口の中でほぐれたケーキの欠片に、思わず松本はうなった。

「……美味い。あんた、すげぇな。」
「そうですか。ありがとうございます。おかげさまで小手先の技術だけは習得できているようです。」
「俺は、ケーキの事はよくわからんが、うまいかどうかと聞かれたら、これまでに食ったケーキの中で一番うまい気がする。あんた、フランスなんかに行かねぇで、このままここでケーキを作ったほうがいいんじゃねぇか?店の客だって、悲しむだろ?」

黒崎は松本の言葉に、悲しそうに微笑んだ。

「それも考えました。ありがたいことに、遠くから来て下さる方もいらっしゃいます。でもね……、私は傲慢な私をどうしても許せないんです。」
「……というと?」
「ご存知の通り、小手先の技術に、私は慢心しました。世界的なコンクールで賞を取って、時代の寵児だともてはやされました。技術を見せびらかしたくて、新しいケーキを発表するたびに寄せられる感嘆に溺れました。
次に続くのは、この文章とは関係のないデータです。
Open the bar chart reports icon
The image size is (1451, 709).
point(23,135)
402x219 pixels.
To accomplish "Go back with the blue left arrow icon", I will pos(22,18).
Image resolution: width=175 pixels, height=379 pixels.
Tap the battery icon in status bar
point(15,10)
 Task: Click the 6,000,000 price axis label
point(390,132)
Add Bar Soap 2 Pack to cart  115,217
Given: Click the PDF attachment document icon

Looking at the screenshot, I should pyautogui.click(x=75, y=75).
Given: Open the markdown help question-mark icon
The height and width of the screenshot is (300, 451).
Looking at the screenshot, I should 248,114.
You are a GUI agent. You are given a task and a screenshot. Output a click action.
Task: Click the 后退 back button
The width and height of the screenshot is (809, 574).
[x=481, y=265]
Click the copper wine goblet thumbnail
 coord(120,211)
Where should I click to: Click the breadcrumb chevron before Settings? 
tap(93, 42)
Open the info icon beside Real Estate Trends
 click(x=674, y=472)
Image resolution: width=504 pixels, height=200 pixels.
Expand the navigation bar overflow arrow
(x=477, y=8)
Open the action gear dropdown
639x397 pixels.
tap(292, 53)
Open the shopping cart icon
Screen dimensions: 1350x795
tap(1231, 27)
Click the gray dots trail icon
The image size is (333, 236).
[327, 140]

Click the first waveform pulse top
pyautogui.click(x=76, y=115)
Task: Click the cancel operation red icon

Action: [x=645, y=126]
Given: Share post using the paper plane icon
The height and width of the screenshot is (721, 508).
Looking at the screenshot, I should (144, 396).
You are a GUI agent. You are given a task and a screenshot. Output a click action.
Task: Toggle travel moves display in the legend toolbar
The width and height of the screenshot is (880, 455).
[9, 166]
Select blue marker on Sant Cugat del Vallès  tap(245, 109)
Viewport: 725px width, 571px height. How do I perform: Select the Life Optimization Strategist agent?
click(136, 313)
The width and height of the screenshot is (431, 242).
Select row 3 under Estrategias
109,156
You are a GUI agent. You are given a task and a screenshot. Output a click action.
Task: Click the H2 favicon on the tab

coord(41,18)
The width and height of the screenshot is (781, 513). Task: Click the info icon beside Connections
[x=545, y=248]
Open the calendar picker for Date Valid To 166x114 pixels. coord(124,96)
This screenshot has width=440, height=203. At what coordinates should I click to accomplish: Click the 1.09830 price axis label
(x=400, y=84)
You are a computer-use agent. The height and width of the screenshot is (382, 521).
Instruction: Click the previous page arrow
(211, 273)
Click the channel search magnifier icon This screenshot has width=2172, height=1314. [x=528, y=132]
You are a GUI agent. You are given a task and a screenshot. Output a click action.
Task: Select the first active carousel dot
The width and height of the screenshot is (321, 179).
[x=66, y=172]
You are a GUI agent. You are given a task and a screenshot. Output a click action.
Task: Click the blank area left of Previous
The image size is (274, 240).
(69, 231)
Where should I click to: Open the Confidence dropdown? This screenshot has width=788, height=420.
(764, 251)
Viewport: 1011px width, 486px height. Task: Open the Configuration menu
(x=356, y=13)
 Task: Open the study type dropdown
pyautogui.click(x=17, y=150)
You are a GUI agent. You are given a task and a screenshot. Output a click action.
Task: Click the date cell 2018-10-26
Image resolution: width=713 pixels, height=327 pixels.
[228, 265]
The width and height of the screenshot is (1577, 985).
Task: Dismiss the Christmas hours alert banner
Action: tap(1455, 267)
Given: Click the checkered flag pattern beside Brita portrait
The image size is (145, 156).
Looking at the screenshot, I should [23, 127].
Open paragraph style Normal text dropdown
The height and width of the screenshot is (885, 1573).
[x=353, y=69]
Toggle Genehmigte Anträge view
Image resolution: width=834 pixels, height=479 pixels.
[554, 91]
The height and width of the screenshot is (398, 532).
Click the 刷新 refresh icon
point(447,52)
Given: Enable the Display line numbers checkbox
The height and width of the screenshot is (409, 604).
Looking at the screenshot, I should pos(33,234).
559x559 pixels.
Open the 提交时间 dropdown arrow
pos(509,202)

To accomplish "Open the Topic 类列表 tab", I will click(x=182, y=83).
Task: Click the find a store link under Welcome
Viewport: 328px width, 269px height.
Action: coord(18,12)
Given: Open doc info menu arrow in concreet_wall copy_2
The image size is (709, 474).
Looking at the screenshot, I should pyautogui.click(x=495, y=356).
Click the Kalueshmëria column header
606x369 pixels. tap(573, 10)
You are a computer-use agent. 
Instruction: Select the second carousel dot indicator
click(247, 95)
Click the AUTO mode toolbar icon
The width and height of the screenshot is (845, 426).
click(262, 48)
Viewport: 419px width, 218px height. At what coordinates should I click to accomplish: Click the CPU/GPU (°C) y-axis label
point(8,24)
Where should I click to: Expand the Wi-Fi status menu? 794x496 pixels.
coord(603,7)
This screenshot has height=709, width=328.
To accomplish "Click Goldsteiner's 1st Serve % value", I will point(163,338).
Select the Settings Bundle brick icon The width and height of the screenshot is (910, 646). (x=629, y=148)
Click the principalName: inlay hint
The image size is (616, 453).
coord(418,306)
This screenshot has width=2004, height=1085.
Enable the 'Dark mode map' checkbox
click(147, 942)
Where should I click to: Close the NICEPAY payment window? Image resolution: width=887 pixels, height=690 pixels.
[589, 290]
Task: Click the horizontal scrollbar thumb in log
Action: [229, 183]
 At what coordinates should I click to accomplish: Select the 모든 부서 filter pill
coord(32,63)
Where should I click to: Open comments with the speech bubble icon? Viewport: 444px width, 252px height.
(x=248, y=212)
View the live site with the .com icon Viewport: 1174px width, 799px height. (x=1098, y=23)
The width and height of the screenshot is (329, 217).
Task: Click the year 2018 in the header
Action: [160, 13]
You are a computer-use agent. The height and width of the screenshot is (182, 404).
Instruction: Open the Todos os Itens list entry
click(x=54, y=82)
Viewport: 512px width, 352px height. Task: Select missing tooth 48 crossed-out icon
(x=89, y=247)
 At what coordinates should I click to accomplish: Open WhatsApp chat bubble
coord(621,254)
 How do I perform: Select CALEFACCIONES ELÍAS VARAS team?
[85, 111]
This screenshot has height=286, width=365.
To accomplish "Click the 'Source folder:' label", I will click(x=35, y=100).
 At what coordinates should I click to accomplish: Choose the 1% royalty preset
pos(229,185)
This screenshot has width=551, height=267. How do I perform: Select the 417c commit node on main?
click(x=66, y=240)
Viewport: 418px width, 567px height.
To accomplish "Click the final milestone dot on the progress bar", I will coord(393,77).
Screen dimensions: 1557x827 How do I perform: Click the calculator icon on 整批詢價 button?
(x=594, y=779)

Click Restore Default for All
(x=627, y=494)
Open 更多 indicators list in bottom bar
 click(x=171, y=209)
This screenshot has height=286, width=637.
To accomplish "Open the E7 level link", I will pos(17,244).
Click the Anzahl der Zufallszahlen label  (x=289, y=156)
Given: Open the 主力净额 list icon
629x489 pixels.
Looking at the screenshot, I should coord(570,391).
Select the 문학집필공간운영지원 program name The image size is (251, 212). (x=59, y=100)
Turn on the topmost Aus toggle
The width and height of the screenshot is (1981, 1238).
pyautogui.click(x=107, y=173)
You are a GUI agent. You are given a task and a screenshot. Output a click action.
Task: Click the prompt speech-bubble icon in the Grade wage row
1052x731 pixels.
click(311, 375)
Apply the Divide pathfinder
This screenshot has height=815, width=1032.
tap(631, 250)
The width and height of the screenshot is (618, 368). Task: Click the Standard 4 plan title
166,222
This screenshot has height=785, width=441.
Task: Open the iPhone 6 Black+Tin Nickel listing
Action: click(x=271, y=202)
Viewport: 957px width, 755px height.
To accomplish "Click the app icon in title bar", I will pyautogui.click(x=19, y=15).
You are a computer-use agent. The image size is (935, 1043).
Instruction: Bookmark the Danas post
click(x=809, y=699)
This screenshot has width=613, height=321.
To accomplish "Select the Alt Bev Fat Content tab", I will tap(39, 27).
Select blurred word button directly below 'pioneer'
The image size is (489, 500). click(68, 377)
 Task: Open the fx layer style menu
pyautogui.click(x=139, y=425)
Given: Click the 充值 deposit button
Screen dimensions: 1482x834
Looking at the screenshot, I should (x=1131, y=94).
周囲にちやほやされて、何をしても許されるんだと、思ってしまったんです。」
「誰だって、褒められればいい気になるさ。あんただけじゃない。」

松本は二口目を掬って、口に運んだ。

「こんなすごいものが作れるんだ。あんたは間違いなく、才能ある職人なんだろうよ。……直でなくともケーキを作るやつは、間違いなく憧れるだろうな。」
「そう思っていましたよ。何も気づかない裸の王様だったんですがね。……ああ、君。こちらのお客さまとは知り合いなんでね、少し話をするから、もう上がっていいよ。表に、クローズ出しておいて。」
「はい。かしこまりました。失礼いたします。」
「ご苦労だったね。」

その時、松本は気づいた。
振り上げた拳に向けられた怯えた瞳。
黒崎は尾上に似ている。
声も、長い指も、大きな二重の切れ長の目も……。

「話を聞いているかもしれないが、直は、相当なおばあちゃん子でね。ガキの頃から、ばあさんの喜んでいる顔が見たくて、菓子作りを始めたと言っていた。あんたは、どういった理由でパティシエに?」
「私ですか?そうですね。似たような理由かもしれません。両親が離婚して今は離れて暮らしていますが、弟の喜ぶ顔が見たくて菓子作りを始めました。不仲な両親の傍で、いつも二人で肩を寄せ合って暮らしていたんです。弟は母親の方に引き取られて、しばらく音信不通だったんですが、最近連絡を取りまして……ろくに学校へも行かずに悪い連中とつるんでいると母親に聞いて、会いに行きました。」
「そうか。兄貴の事が好きだったんだな。」
「心配だったんですが、今は三流大学ですが通ってます。フランスへ発つ前に、私もやっと兄らしいことができて、ほっとしています。」
「そうか。いい兄貴だな。」

視線を外すと、言いにくそうに黒崎は直の事を口にした。




本日もお読みいただきありがとうございます。(〃゚∇゚〃)

黒崎のケーキは、これまで松本が食べたこともないような繊細な味のようです。
松本と対峙した黒崎の思いは……?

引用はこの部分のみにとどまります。